La guitare est un modèle de démocratie. Il y en a des millions dans le monde. À peu de choses près, elles sont identiques, un manche, une caisse de résonnance, 14 touches, six cordes et six clés. À partir de là, à chacun d’en tirer ce qu’il peut. La démocratie, ce n’est pas d’avoir des millions d’instruments, mais de permettre à des millions de gens de s’exprimer différemment à partir d’un même manche.

Au début, j’ai joué des notes, des croches surtout, comme dans jouer tout croche. Ensuite des accords et, avec le temps, des notes, des accords et du rythme. Le rythme des autres en premier, le mien beaucoup plus tard. C’est comme dire des mots puis, des phrases et des idées. Les premiers mots sont ceux des autres. Plus tard, ils deviennent les nôtres.

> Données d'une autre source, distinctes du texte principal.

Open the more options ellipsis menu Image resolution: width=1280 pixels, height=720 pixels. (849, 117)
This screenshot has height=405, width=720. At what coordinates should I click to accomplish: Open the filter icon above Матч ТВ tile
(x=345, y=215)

S’il est une pièce à la base de tout ce que je joue et de tout ce que j’aime, c’est Babe, I’m gonna leave you, de Jimmy Page, guitariste de Led Zeppelin. La partie acoustique. Je soupçonne Page d’être très sensuel. Cette façon de décomposer les accords en arpège, raconte-moi un accord, comme une mélodie. Page est un maître en la matière.

À la même époque, Ian Anderson, chanteur, guitariste et flutiste de Jethro Tull, m’a joué le même tour. Je le soupçonne d’être un peu fou. Écoutez la guitare acoustique dans Thick as a brick, riche, intelligente, je ne pense pas avoir déjà entendu plus beau son. Je la joue sans la comprendre, sans grammaire. Ces accords sont autant de mystères. Depuis 1972, ils pénètrent toujours aussi bien les os.

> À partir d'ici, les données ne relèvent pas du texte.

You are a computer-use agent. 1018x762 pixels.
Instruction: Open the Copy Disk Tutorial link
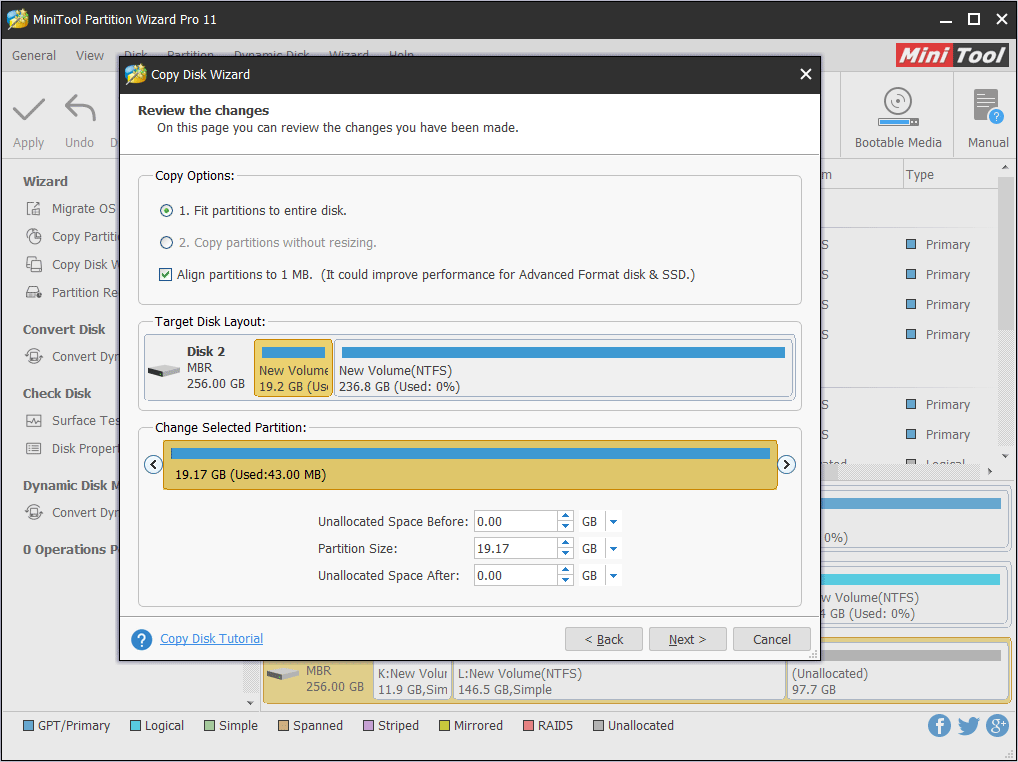click(211, 639)
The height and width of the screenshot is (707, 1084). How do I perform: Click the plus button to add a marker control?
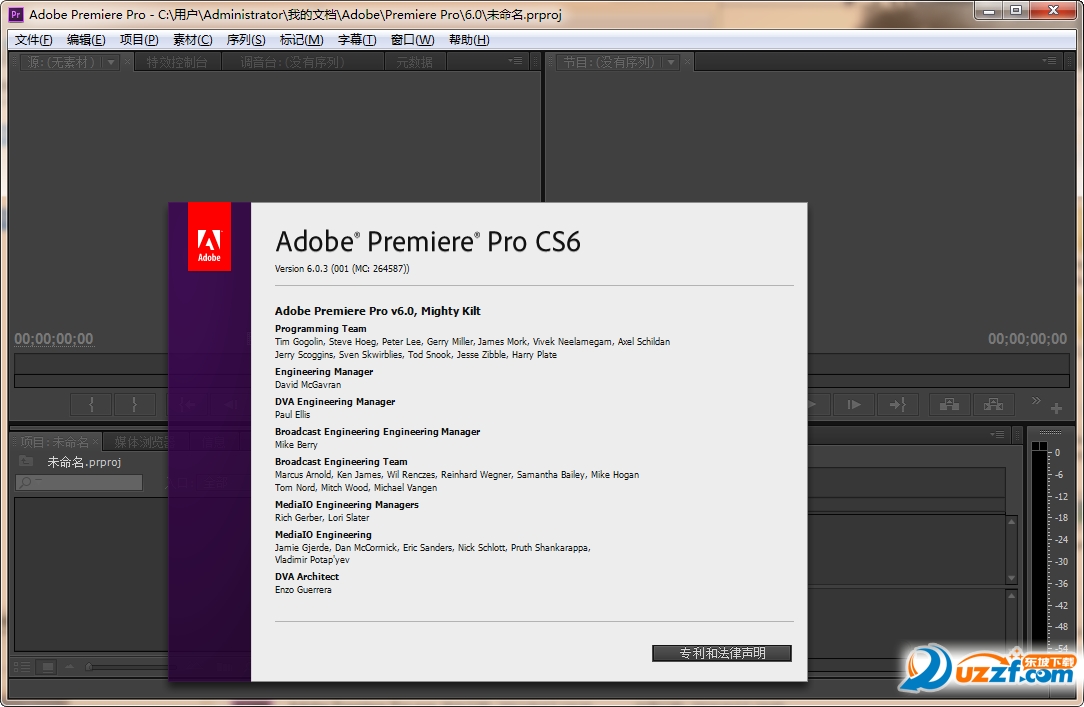[x=1057, y=407]
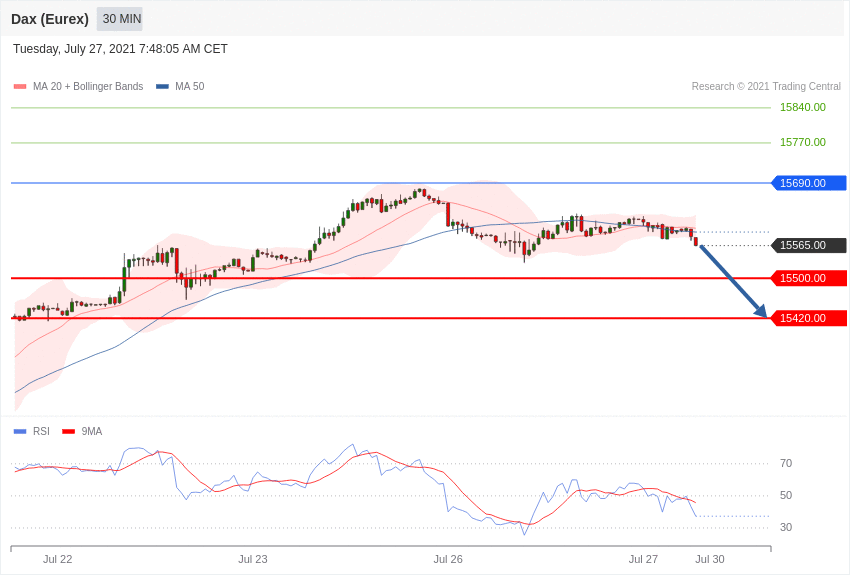Image resolution: width=850 pixels, height=576 pixels.
Task: Select the 15500.00 red support tag
Action: point(809,279)
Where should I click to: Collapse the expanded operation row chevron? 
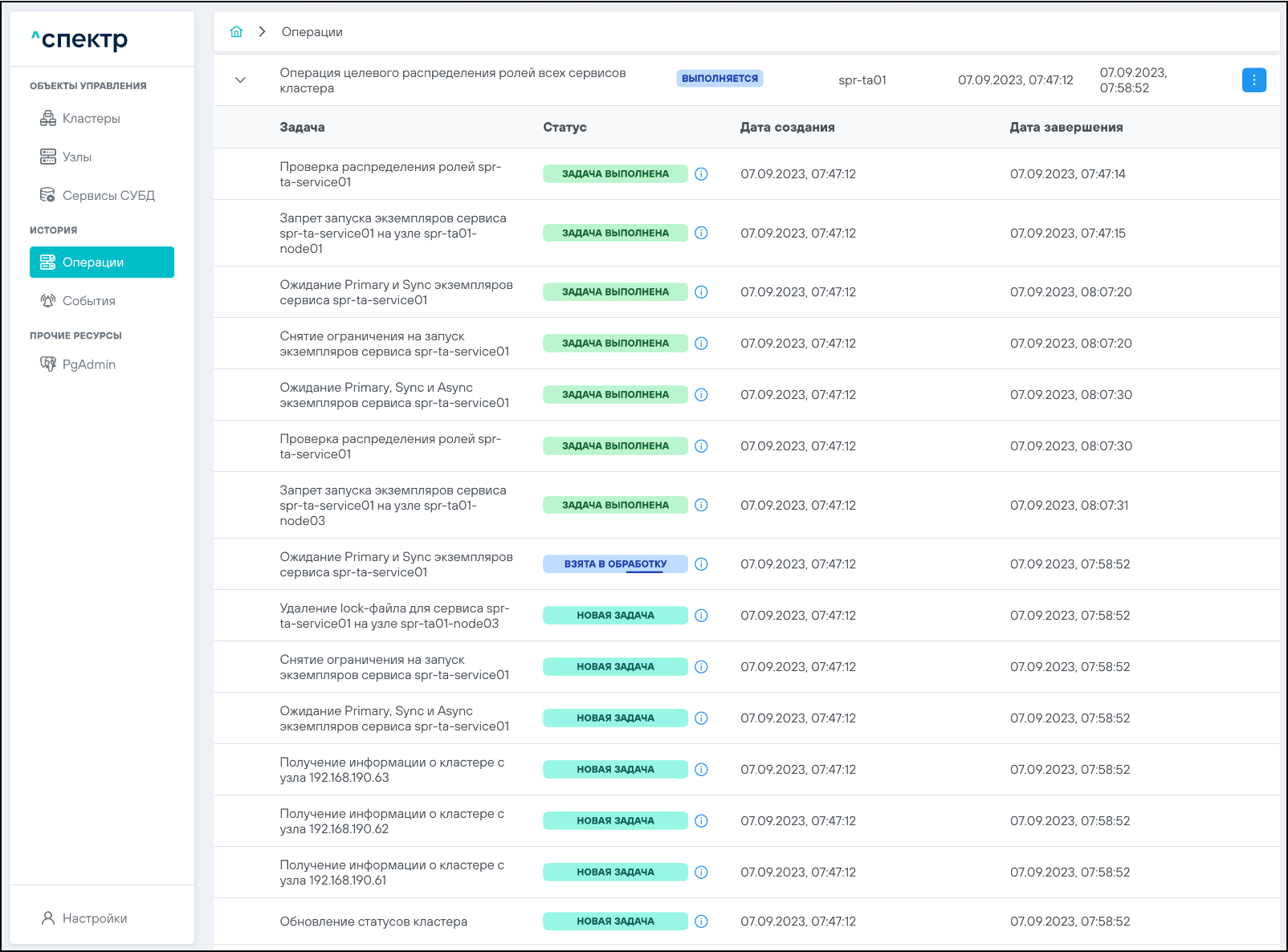[x=240, y=80]
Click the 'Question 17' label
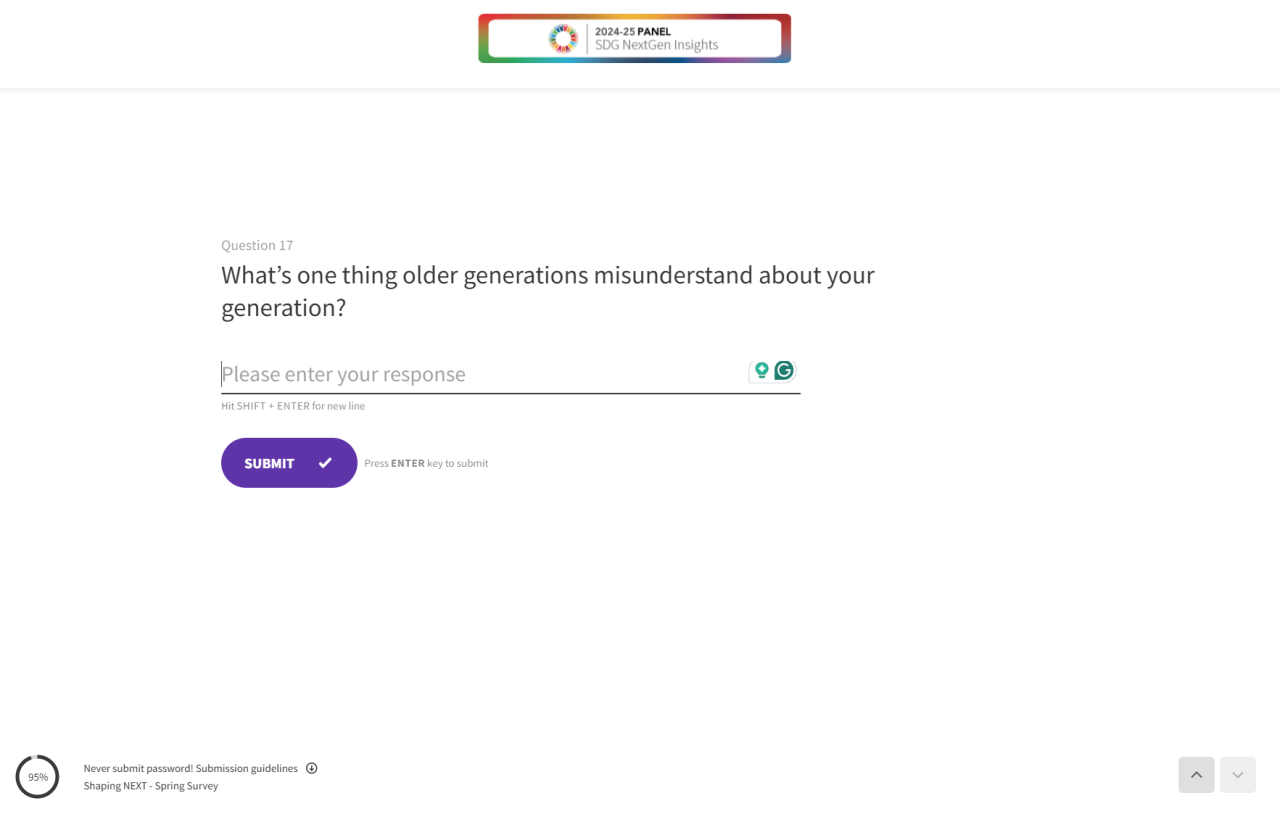This screenshot has height=814, width=1280. (x=257, y=245)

Et Greg Lake, chanteur, guitariste et bassiste d’Emerson, Lake & Palmer. Je le soupçonne d’avoir suivi une formation classique. Sa pièce, The Sage, sur Picture at an Exhibition, je l’ai jouée dix mille fois. Bref, j’ai passé des dizaines d’heures à écouter ces guitares sur le vinyle, à les réécouter, pour jouer à la note près.

J’ai suivi en tout trois heures de cours avec deux profs. Le premier, au cegep St-Laurent. Il jouait du jazz, très vite, peut-être pour m’impressionner. Ça n’a pas marché, il jouait froid, pas d’émotion. Et quand il m’a dit que je devrais tout réapprendre, comme un droitier, il a creusé sa tombe. Une heure a suffi. En revenant chez moi, j’étais ébranlé. Je me suis dit, je suis gaucher, je joue gaucher. Je le réalise en l’écrivant, il voulait transformer ma curiosité en handicap.

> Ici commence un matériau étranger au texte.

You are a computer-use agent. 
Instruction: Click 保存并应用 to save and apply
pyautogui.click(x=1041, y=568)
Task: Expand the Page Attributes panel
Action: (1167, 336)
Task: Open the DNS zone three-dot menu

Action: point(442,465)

L’autre donnait des cours, du jazz aussi. Il avait insisté pour je paie à l’avance. J’ai dit oui. Après le deuxième cours, il a disparu dans la nature. Exit les profs.

Dans l’auto, en allant au chalet, nous avons longtemps été sept, cinq enfants et deux parents. La plus jeune allait arriver cinq ans plus tard. Je regardais beaucoup dehors. Tout le monde chantait et moi, pas beaucoup, trop gêné. J’ai réalisé beaucoup plus tard pourquoi le son de ma guitare allait devenir si important.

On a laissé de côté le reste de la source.